ISOLYTE P W/ DEXTROSE 5% IN PLASTIC CONTAINER is a Intravenous Electrolyte Solution that works by ISOLYTE P with 5% Dextrose provides electrolyte replacement and caloric supplementation. Dextrose is metabolized to carbon dioxide and water, yielding energy. Electrolytes are essential for maintaining osmotic balance, acid-base equilibrium, and normal cellular function.. ISOLYTE H IN DEXTROSE 5% IN PLASTIC CONTAINER is a Intravenous Electrolyte Solution with Dextrose that works by Isolyte H in Dextrose 5% provides a balanced electrolyte solution with glucose to maintain fluid and electrolyte homeostasis. Dextrose is metabolized to carbon dioxide and water, providing calories. Electrolytes replenish losses and maintain acid-base balance.. They differ in pharmacokinetic profiles, FDA-approved indications, and side effect profiles.
Potency comparisons between ISOLYTE P W/ DEXTROSE 5% IN PLASTIC CONTAINER and ISOLYTE H IN DEXTROSE 5% IN PLASTIC CONTAINER depend on the specific clinical indication. These are agents from distinct pharmacological classes and are not directly interchangeable by dose. A physician or clinical pharmacist should guide any therapeutic switching decisions.

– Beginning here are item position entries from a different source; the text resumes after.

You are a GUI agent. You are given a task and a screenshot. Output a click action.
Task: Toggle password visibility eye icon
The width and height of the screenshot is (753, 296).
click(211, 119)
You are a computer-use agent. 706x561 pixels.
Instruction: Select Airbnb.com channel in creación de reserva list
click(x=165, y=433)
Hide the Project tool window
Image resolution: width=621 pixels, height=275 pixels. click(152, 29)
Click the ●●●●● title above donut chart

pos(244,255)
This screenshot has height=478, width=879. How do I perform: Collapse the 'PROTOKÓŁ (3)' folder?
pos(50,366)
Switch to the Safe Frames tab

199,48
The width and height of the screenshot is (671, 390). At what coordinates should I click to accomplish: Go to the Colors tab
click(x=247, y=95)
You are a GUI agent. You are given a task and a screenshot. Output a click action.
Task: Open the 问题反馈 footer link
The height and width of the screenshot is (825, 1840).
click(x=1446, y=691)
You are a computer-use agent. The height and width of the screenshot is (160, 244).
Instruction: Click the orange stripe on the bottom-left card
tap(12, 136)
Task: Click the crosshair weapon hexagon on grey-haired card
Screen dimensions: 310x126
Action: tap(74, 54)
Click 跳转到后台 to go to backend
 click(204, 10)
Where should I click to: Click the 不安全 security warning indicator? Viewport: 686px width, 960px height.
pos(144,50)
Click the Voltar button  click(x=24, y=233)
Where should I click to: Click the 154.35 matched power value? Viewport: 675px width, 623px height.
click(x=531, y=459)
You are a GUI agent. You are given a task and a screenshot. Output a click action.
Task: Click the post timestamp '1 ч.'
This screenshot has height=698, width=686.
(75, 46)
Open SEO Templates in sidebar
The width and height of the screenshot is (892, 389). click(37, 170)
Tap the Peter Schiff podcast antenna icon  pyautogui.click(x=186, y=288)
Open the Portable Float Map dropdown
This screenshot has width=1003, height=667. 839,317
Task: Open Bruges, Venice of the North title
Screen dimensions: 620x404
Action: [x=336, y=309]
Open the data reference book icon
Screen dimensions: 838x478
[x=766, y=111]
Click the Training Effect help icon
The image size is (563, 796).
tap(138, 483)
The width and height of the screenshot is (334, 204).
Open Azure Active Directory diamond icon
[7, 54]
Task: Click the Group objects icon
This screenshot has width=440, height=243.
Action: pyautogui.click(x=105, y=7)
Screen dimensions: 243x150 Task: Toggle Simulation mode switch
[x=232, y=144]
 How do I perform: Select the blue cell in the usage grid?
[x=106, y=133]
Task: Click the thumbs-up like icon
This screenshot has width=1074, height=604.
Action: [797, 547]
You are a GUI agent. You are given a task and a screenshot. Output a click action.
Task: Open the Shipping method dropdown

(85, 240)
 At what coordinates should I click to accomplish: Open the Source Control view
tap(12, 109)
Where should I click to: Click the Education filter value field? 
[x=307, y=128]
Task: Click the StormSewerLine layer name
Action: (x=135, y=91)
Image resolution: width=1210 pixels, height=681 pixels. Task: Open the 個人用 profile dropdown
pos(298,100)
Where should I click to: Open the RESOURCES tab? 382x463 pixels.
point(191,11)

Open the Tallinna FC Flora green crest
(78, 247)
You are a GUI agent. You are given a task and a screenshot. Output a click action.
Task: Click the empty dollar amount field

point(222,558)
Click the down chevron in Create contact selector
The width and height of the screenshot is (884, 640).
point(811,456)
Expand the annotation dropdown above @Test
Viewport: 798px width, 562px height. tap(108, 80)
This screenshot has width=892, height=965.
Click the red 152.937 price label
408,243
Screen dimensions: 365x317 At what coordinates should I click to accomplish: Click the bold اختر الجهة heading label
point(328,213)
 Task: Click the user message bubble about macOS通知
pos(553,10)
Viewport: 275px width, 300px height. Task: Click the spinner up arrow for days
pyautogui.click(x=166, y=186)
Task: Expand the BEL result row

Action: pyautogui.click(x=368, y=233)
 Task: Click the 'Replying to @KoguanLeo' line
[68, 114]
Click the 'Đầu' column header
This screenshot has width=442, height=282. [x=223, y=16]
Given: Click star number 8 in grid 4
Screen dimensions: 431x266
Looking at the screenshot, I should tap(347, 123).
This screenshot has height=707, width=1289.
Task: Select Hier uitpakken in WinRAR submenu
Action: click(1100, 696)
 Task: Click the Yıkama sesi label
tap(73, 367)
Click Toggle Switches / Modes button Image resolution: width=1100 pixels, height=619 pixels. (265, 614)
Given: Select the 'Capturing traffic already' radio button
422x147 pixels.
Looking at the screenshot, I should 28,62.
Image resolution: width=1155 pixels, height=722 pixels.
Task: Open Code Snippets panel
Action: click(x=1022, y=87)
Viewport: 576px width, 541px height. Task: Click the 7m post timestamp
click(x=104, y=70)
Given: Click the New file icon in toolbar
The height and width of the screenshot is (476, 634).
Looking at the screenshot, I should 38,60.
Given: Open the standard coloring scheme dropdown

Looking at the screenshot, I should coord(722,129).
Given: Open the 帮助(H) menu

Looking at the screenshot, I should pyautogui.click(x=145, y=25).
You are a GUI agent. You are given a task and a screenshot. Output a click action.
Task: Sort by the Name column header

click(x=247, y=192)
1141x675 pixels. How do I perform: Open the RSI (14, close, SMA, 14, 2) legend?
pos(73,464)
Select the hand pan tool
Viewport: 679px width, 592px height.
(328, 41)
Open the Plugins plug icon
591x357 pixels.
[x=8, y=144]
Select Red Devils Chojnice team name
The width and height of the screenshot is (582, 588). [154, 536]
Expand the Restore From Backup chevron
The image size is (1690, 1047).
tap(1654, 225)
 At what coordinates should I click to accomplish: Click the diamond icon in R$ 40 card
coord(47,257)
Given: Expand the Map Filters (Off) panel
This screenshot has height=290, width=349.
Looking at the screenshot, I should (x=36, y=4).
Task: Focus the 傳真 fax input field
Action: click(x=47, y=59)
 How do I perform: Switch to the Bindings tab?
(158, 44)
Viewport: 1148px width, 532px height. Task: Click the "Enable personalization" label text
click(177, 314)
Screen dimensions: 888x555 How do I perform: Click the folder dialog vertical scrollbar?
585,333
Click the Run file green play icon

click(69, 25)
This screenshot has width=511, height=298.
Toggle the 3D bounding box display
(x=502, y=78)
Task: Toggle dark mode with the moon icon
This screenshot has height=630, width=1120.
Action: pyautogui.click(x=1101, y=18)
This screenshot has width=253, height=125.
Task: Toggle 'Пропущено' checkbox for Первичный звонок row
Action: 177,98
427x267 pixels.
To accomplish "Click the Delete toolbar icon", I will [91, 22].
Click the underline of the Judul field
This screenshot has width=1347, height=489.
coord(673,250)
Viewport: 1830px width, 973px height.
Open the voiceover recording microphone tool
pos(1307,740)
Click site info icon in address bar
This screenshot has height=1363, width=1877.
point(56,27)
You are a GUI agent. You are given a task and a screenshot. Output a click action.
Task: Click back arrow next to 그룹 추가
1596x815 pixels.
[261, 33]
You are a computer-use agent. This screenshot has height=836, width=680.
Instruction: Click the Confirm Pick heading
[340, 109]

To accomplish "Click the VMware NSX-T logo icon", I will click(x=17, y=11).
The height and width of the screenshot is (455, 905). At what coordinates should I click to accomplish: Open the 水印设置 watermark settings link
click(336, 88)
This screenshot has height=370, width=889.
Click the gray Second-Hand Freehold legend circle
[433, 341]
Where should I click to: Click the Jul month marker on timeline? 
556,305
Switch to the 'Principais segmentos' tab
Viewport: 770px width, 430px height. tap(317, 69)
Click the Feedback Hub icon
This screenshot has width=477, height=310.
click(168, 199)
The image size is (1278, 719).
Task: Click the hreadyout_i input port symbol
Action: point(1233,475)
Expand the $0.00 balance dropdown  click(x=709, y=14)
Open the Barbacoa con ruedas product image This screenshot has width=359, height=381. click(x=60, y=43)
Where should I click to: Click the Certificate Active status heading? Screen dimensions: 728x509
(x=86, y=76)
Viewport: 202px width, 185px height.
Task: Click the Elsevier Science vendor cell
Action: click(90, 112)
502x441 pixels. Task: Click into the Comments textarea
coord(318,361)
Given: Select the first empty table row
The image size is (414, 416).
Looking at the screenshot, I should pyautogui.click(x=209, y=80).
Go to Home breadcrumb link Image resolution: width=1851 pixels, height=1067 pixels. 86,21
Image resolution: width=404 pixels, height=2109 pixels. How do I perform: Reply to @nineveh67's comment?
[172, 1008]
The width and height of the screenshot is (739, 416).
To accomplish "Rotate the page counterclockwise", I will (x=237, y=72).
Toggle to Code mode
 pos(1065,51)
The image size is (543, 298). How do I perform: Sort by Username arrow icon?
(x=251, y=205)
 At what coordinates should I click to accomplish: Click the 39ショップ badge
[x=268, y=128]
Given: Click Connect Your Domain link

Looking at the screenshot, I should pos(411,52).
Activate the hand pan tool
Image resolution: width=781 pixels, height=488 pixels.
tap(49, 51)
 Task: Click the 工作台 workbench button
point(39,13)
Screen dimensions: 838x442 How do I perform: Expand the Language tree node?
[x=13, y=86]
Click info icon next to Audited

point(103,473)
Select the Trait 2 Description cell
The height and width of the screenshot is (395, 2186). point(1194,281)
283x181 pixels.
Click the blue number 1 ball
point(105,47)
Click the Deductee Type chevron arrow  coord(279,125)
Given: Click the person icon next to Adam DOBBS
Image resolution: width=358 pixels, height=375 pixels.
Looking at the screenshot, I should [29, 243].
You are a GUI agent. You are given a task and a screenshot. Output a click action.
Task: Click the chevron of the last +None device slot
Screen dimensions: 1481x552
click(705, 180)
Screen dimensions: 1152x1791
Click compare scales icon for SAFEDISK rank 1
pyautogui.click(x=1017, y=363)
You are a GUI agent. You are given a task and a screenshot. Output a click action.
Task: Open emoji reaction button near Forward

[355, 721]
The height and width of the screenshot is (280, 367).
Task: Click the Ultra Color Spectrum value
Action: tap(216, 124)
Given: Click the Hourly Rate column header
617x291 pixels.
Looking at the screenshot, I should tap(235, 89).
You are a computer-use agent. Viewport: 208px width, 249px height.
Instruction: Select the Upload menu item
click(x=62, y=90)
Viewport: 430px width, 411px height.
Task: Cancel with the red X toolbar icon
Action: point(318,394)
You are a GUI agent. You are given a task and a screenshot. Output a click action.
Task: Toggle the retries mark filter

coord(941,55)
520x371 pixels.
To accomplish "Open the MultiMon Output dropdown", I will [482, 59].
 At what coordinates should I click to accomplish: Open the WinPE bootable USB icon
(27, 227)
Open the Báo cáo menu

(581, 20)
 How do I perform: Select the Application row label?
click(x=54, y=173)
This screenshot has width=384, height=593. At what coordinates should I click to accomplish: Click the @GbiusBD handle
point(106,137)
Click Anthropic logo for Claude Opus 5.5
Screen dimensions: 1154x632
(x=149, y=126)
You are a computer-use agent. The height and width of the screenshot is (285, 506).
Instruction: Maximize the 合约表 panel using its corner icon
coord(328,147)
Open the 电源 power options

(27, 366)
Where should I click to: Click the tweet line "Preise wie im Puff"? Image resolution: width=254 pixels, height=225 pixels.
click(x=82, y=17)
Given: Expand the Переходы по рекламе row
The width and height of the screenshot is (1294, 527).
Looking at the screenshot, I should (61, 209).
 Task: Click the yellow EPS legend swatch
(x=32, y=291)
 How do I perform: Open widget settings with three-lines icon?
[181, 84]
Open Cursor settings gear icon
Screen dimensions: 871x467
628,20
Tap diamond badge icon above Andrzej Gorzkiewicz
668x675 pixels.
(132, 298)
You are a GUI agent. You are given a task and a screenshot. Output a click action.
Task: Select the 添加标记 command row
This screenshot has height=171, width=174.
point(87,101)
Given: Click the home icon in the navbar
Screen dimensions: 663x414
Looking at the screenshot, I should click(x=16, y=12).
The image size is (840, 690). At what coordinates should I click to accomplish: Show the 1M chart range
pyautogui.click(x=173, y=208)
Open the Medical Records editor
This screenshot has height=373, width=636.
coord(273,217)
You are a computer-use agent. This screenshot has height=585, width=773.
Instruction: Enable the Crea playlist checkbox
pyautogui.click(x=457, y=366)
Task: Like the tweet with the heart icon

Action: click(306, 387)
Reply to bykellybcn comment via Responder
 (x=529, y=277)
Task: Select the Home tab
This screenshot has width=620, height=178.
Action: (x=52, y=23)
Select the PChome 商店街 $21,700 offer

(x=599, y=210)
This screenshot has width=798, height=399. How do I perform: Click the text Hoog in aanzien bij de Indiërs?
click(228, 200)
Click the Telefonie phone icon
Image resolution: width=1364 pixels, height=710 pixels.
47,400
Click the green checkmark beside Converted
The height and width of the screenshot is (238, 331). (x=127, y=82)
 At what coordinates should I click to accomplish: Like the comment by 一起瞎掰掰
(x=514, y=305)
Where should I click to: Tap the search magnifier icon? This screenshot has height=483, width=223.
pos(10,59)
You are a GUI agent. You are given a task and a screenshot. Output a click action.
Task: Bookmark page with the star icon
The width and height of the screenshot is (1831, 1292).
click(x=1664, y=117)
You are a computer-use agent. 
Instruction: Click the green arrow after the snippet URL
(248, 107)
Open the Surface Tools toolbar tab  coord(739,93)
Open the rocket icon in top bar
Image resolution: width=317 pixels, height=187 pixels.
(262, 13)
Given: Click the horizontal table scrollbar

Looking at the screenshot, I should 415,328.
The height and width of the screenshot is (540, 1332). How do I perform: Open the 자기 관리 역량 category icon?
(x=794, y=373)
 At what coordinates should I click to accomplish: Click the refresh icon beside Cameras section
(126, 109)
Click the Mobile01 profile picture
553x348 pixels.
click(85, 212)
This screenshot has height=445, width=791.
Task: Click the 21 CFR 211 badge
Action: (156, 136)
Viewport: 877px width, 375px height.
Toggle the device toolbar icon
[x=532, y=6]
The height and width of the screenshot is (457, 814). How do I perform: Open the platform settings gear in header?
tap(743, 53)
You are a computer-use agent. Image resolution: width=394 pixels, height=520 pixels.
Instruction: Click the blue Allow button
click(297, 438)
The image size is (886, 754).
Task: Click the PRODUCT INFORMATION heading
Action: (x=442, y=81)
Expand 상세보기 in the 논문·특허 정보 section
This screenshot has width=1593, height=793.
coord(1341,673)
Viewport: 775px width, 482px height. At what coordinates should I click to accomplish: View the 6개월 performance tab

The standard adult dose of ISOLYTE P W/ DEXTROSE 5% IN PLASTIC CONTAINER is: Intravenous infusion. Adult dose: 1000-2000 m L over 24 hours, adjusted based on fluid and electrolyte needs. Typical rate: 125-150 m L/hour.. The standard adult dose of ISOLYTE H IN DEXTROSE 5% IN PLASTIC CONTAINER is: Intravenous infusion; rate determined by clinical condition, electrolyte requirements, and fluid balance. Typical adult maintenance: 100-200 m L/hour. Maximum infusion rate: 1000 m L/hour.. Dosing should always be individualized based on indication, renal and hepatic function, age, and other patient factors.
No direct drug-drug interaction has been formally documented between ISOLYTE P W/ DEXTROSE 5% IN PLASTIC CONTAINER and ISOLYTE H IN DEXTROSE 5% IN PLASTIC CONTAINER in current clinical databases. However, individual patient risk factors including other medications, organ function, and comorbidities should always be evaluated by a qualified healthcare provider.
The maternal-fetal safety profiles differ. ISOLYTE P W/ DEXTROSE 5% IN PLASTIC CONTAINER is classified as Category C. Dextrose 5% and electrolytes (Isolyte P) are generally considered to have low teratogenic risk. Dextrose solutions are essential for maintaining maternal glucose levels; severe ele. ISOLYTE H IN DEXTROSE 5% IN PLASTIC CONTAINER is classified as Category C. Isolyte H in Dextrose 5% is a balanced electrolyte solution with multiple electrolytes and 5% dextrose. Teratogenic risk: minimal due to components being normal physiological const. Always consult a maternal-fetal medicine specialist before taking either drug during pregnancy or lactation.